I'll give you instructions on how I used to clean dishes with a Hoke torch. I used a Hoke torch and natural gas, but a rosebud with Oxy/acet or other means will work as well. A small tip is not in your best interest----the larger, the better. 

Heat your melting dish until it's red, then sprinkle soda ash on the hot surface. You do that so the soda ash, which tends to blow around easily, melts and fuses to the dish rapidly. Continue to heat and add soda ash, stirring the sticky mess with a carbon or quartz rod. The soda ash dissolves the contaminated borax, reducing the oxides of metals that are absorbed in the dirty borax. That's the reason for the prills that will magically appear in the flux as you heat and stir. The prills will contain values, so save them for future refining. 

When you have the entire mess liquid, add some clean borax, heat it until it is quite fluid, then pour the flux into a small cone mold. Do not attempt to pour unless the flux is very fluid. The values will be found in the tip of the flux from the cone mold, and are very easy to separate from the resulting cone. 

Repeat the above until you're satisfied that the dish is clean enough for your purpose. You'll find a second cleaning is very effective, and is usually adequate for your intended purpose. You can, by repeating the process, clean a dish to new condition, but soda ash dissolves the dish as it cleans, so clean only as much as you feel is necessary to prolong the useful life of the dish. I used to be able to clean a dish maybe three times before it was too thin to use. Spent dishes were crushed with a mortar and pestle and placed in my waste material for evential firing in a furnace to recover values. With the proper flux recipe, the crushed dishes are totally dissolved in the furnace. 
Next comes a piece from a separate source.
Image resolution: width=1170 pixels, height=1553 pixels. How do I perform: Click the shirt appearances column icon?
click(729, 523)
If you have the luxury of having some fluorspar in your possession, it will do a wonderful job of thinning dirty flux----makes it almost water-like, but I'm of the opinion that it is not great for your lungs, so if you choose to use it, be certain you have adequate ventilation, or, better yet, you do the work in a fume hood. Like soda ash, fluorspar is correspondingly hard on the dish, dissolves it at an even faster rate than soda ash. 
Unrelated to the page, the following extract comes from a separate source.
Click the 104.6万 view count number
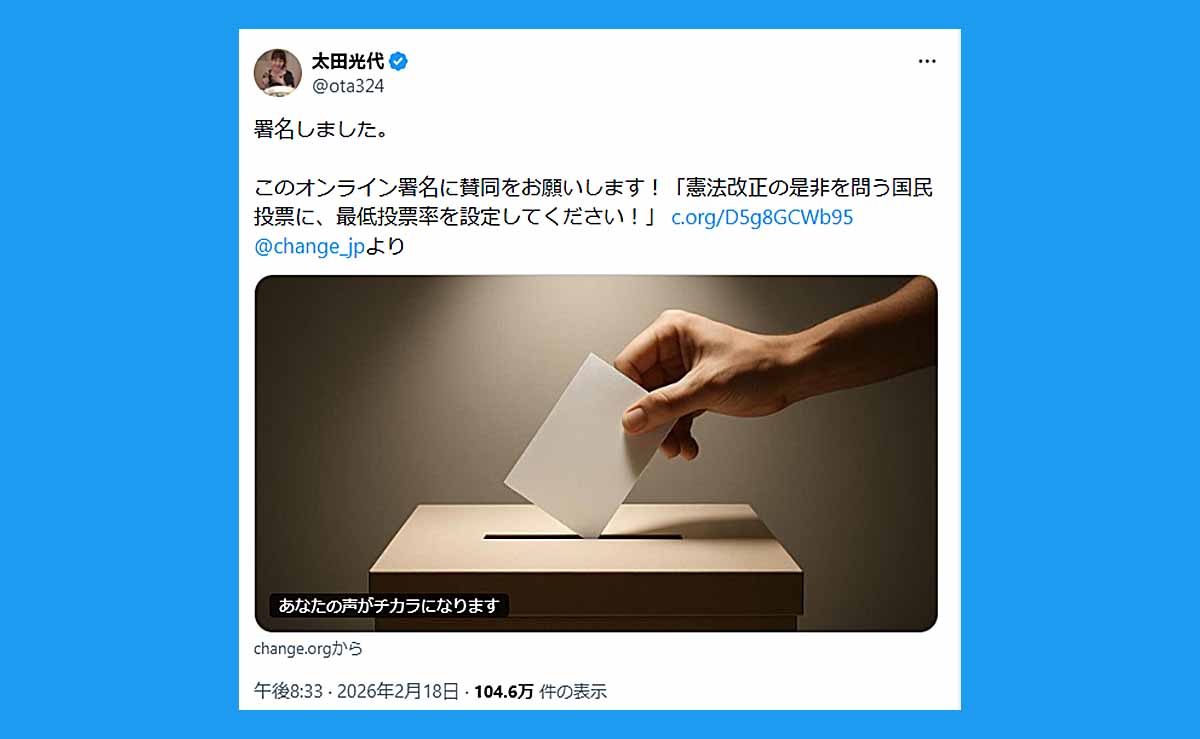The width and height of the screenshot is (1200, 739). coord(503,691)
I can't stress enough the importance of having a hood for refining-----it is as essential as anything you'll ever accumulate---but you won't know that until you've used one. I can't imagine refining without one, nor without a hot plate. Working without them is too limiting. 

Harold


----------



## aflacglobal

Why not coat the dish prior to first use with a sealer. This should protect the dish from the harsh chemicals plus the heat. Use a non wetting sealer and the gold should not be getting asorbed Or the slag sticking to the dish Plus if you use a reflective type it would help the gold retain the heat longer for pouring or what have you. Plus it would reflect the heat to the material more easily. ????

Just a thought.

Ralph

Two-part, 99% alumina-filled Pyro-Paint(TM) 634-AL bonds, coats, and seals refractory fiber boards and other shapes. Product is resistant to wetting by most of all molten metals, optimizing erosion resistance of underlying structure. Mixed in 3:1 ratio, material has solids content of 76.8% by weight and 66.0% by volume, and viscosity range of 5,000-6,000 cps. Water-based formulation dries at room temperature in several hours and cures fully within 2 hours at 200[degrees]F.
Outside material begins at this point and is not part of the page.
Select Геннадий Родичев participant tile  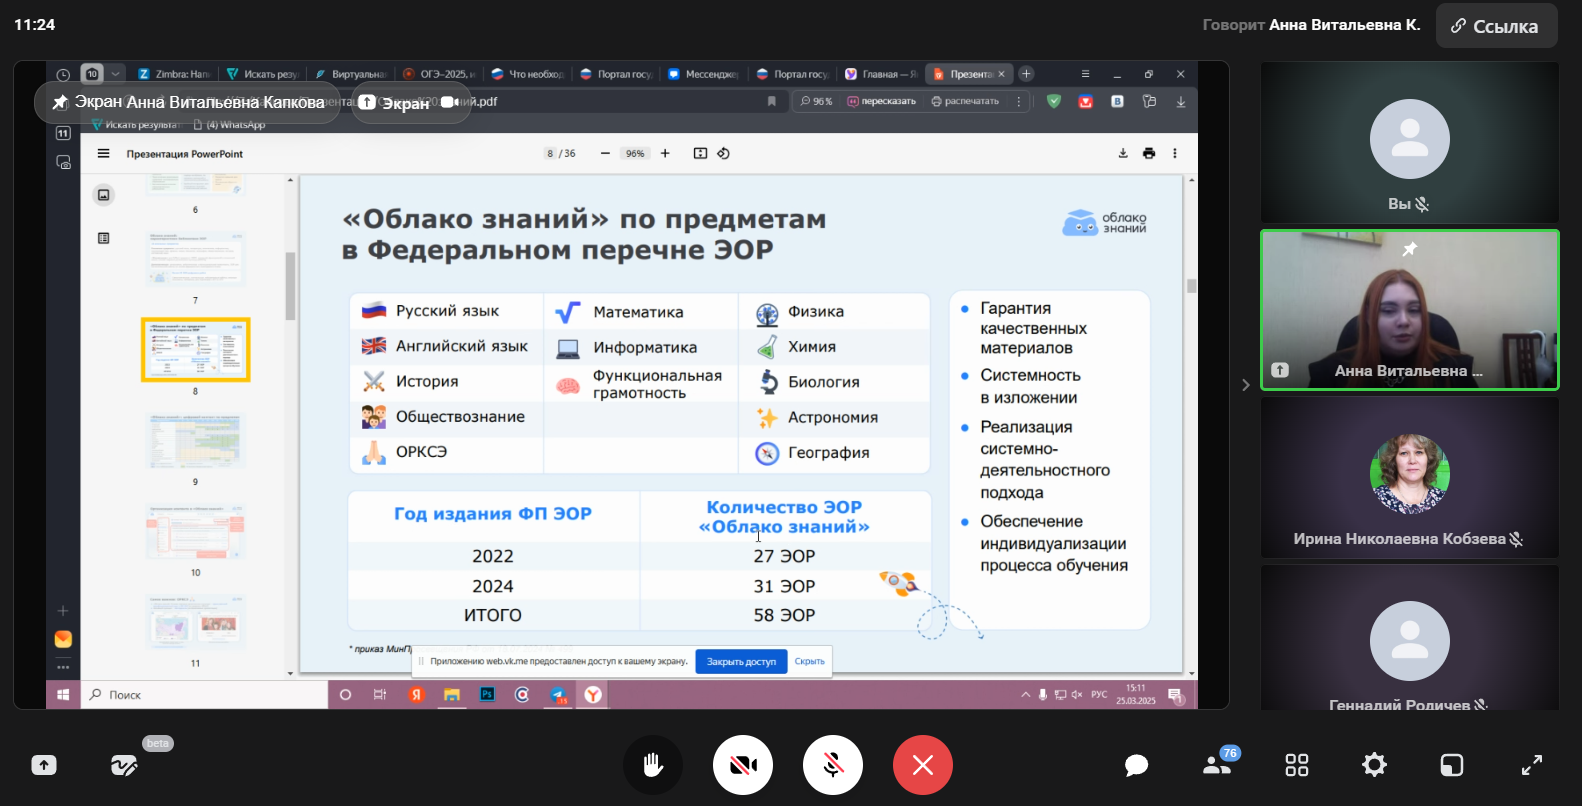[1409, 640]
Pyro-Paint(TM) 634-AL, a new high temperature, alumina filled refractory coating developed by Aremco Products, Inc., is now used to bond, coat and seal refractory fiber boards and other shapes, providing exceptional resistance to molten metals and open flames to 3200[degrees]F (1760[degrees]C).

Pyro-Paint(TM) 634-AL is a two-part, 99% alumina filled, ceramic coating system used to bond, coat and seal refractory fiber boards and other shapes used in molten metal fluid handling components and structures in foundry applications to 3200[degrees]F (1760[degrees]C). The advanced material helps to prevent wear and oxidation of refractory components and increases heat reflectivity to improve thermal efficiency and enable temperatures to ramp up more rapidly.

Pyro-Paint(TM) 634-AL is rated for temperatures up to 3200[degrees]F (1760[degrees]C) and exhibits exceptional adhesion to refractory fiberboards as well as alumina, graphite and ceramic cloth. Pyro-Paint(TM) is resistant to wetting by most molten metals, increasing the durability, erosion resistance and reliability of the underlying structure.

Pyro-Paint(TM) 634-AL is formulated as a two-part system consisting of a liquid binder system and powder filler. Mix ratio is 3:1 powder to liquid by weight but this ratio can be modified to vary the viscosity. Mixed in a 3:1 ratio, the material has a solids content of 76.8% by weight and 66.0% by volume and a viscosity range of 5,000 to 6,000 cps. It is typically applied using a brush, roller or conventional spray equipment. Dry films from 2-3 mils up to 3/8" can be produced without cracking.

Pyro-Paint[c] 634-AL is a simple to use, environmentally friendly, water-based formulation containing no volatile organic compounds. It dries at room temperature in several hours and cures fully within 2 hours at 200[degrees]F.

Pyro-Paint(TM) 634-AL is part of a line of refractory coatings based on ceramic fillers including alumina-silica fibers, boron nitride, carbon, graphite, yttrium oxide, and zirconium oxide.


----------



## Harold_V

Waste of time and material.

The same problems accompany any surface, be it 94% alumina or fused quartz. 

Clean your melting dishes, or discard them. 

Harold


----------



## catfish

Thanks Harold.

I dont have a oxygen/acetelene rig, but I do have access to one from my buddy. I also do not have a fume, but plan on doing the cleaning outside with breathing apparatus and goggles, with small fan to move the fumes and gases.

Thanks again to you, Steve and Silverpro for all the help that you continiously share with us Neophytes.

Thanks,

Catfish


----------



## goldsilverpro

Harold,

Time and time again, you have expressed your reasons for not using plywood for hoods. I disagree but, we've already gone over that. As I understand it, you are recommending using a material that is both heat resistant and chemical resistant. You can't use fiberglass, plastic, or metal (unless it's titanium). 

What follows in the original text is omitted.